Silly Things and the Gimmick Rifle

During my great content drought through the holidays and into the first quarter of 2018, I’ve spent a lot of time sick or caring for sick family and used that time to brainstorm a bunch of stuff.  On the one hand I have a laundry list of guides to finish, builds to complete, work to get done and maybe even some reviews and opinion rants to write up… but on the other hand I have some just outright goofy ideas to add a little humor to the mix.  Every now and then, expect something to really come out of left field and make as little sense as possible.

The Gimmick Rifle Project

Typically when I help someone put together a build sheet for an AR, AK or other platform build we go over everything in detail to balance out the practicality and price points of each component until we hit the sweet spot the potential owner is looking for.  What if we completely threw that paradigm out and tried to build the most ridiculous, gimmicky yet still perfectly usable AR-15 possible?  I’ve always had a fascination with the craziest and least practical accessories in the gun world, from stocks that contain spare magazines or a pistol holster to those grip pod things everyone loves to make fun of or the infamous Mossberg chainsaw shotgun grip.  Gimmicks live and die in rapid succession, often in obscurity because the niche someone thought they would fill didn’t exist at all.  Solutions looking for problems, as some people put it.

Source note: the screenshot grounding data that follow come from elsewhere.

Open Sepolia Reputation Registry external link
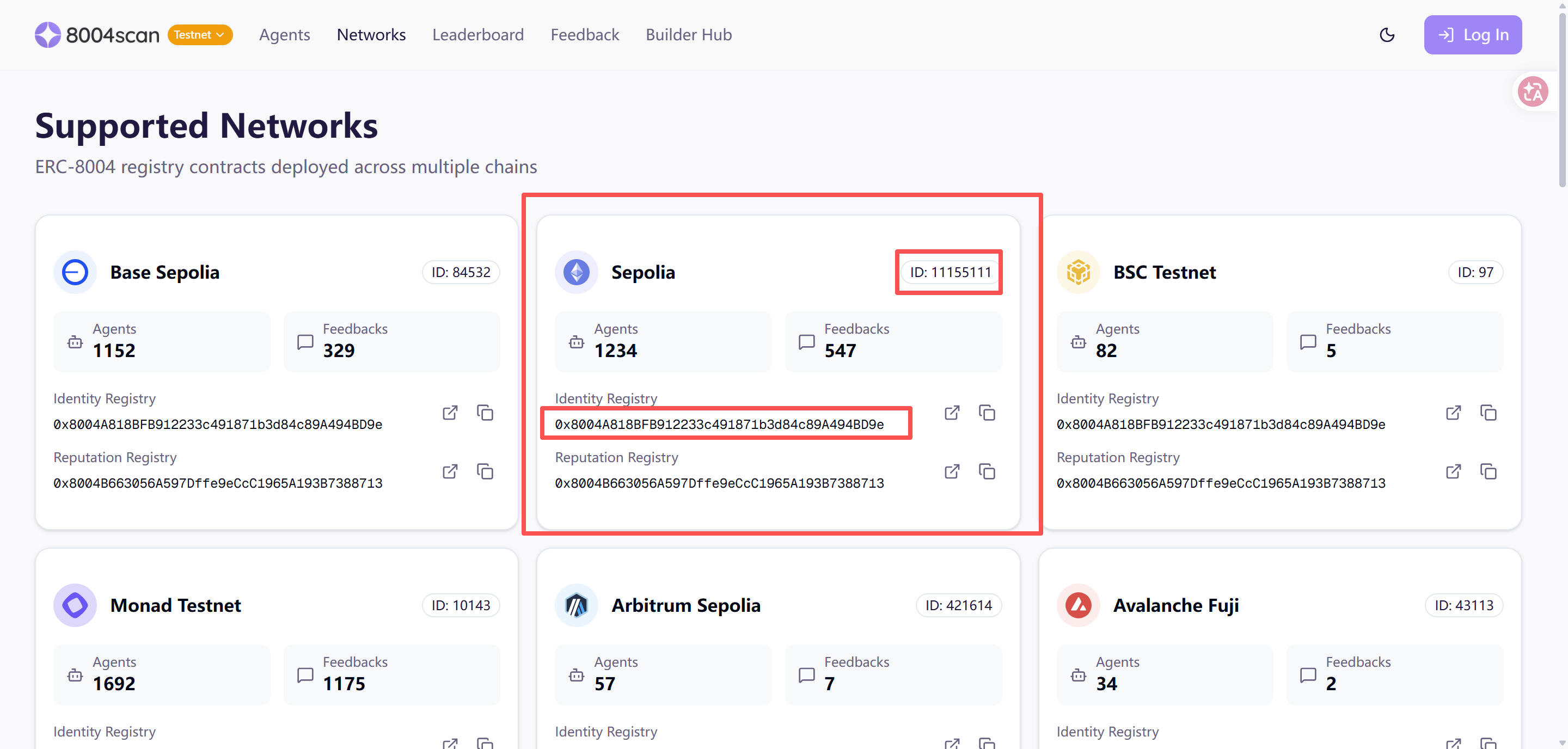Image resolution: width=1568 pixels, height=749 pixels. [x=952, y=471]
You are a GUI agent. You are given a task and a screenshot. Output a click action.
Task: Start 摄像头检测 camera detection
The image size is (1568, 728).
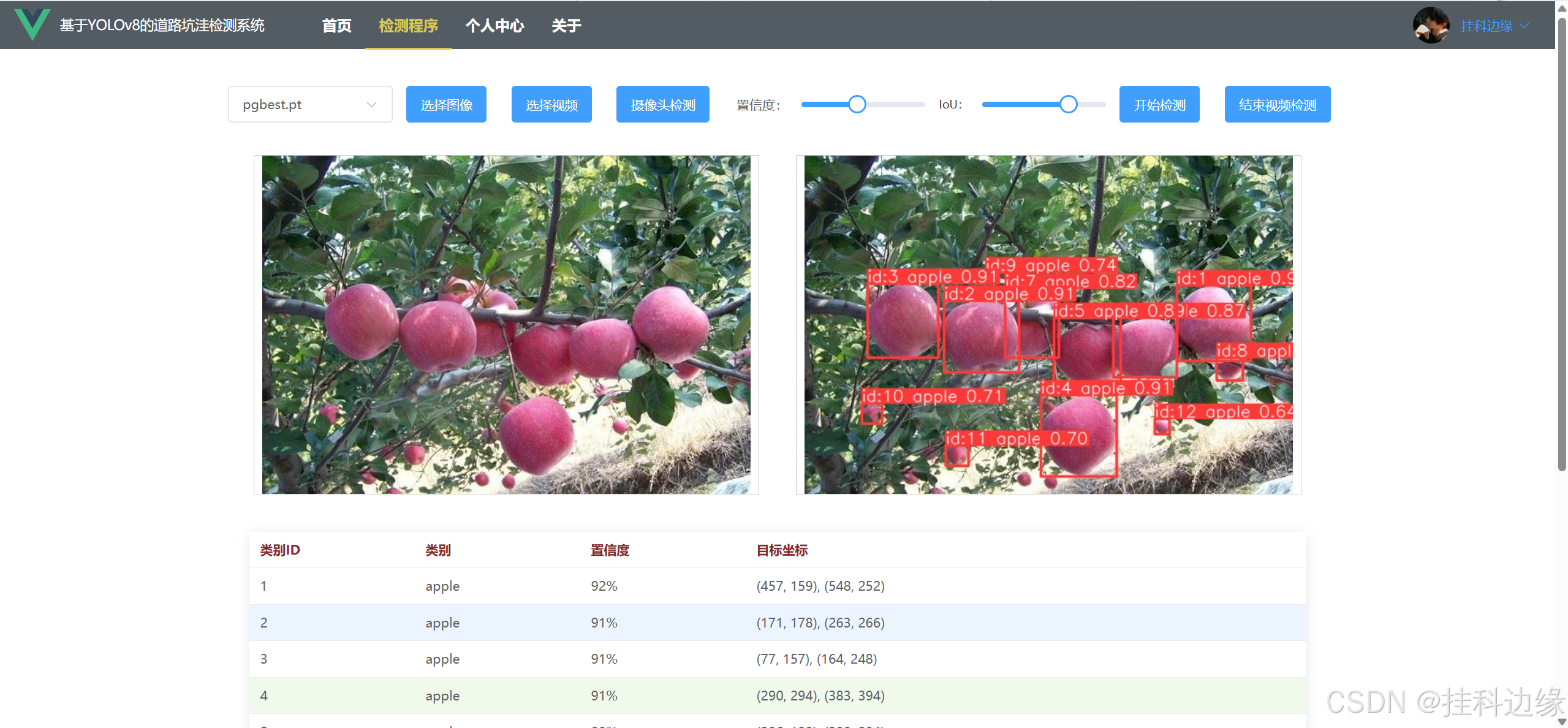[x=662, y=105]
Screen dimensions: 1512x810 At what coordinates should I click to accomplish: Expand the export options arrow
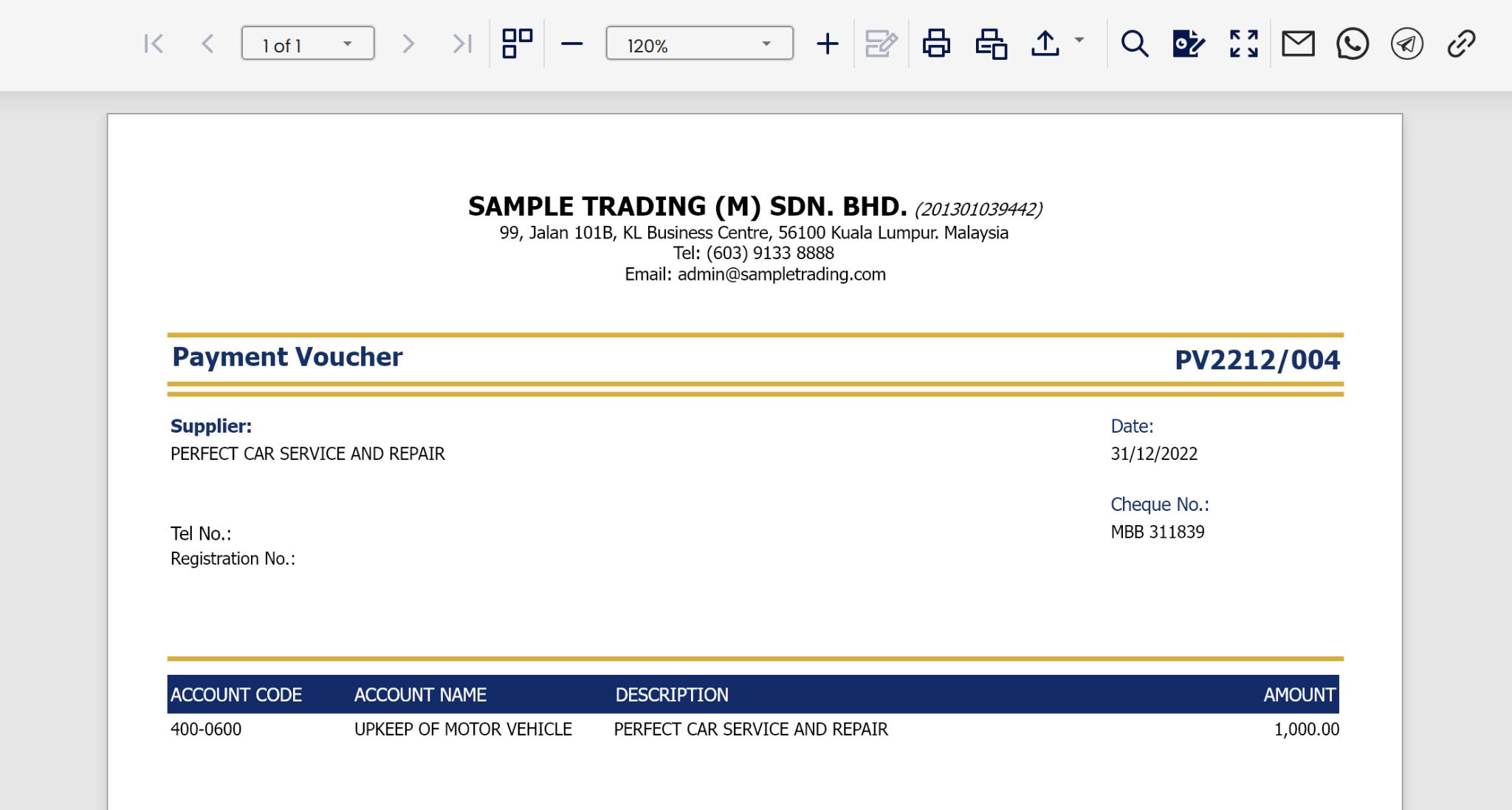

Historically speaking, lots of gimmick accessories and whole gimmick firearms came and went over the past century or more.  From the arguably practical built in bipods of some FAL variants, Steyr Scout and Keltec SU-16 to weird air ignited caseless ammunition Daisy .22s and beyond, the thin line between innovation and gimmick has always been a hot topic for the gun world to debate over.  Are pistol stocks a gimmick or a way to enhance usability in niche situations?  Does the Glock frame plug really do anything useful?  All of these are topics for another day.

As a fun project for 2018, along with my planned expansion to our refinishing equipment and beyond, I’m going to start on a little journey into the darkest, dankest corners of the AR-15 parts world to find the goofiest components I possibly can.  Then I’m going to review them and assemble them into what could be considered the most gimmicky rifle of all time.  There will be a few rules, however:

  1. No redundant redundancies.  Parts can have inherent redundancy, but we won’t be using multiple sets of backup sights, multiple optics, grips mounted on three cardinal directions, or any of that.
  2. Minimum acceptable practicality.  This is subjective, but it must be a rifle you could at least enjoy taking to the range.  Even if people laugh at you… a lot.
  3. Boutique be gone.  We’re not talking about muzzle brakes made of designer inconel individually wire EDM cut in a painstaking 36 hour process that cost $400 each.  Silly shaped receivers and rails are about where the line gets drawn.

The end result will hopefully be something monstrous and tacky, but at least functional without being meme tier.  We’ve all seen the pictures of scopes on four sides of a quad rail, or flashlight-laser-magnifier-nightvision Cronenberg horrors bolted together atop a picatinny rail.  I’m after a conversation piece, not a cringey Facebook post.

Onward into 2018, hoping for the other three quarters to be filled with much more content than the first was!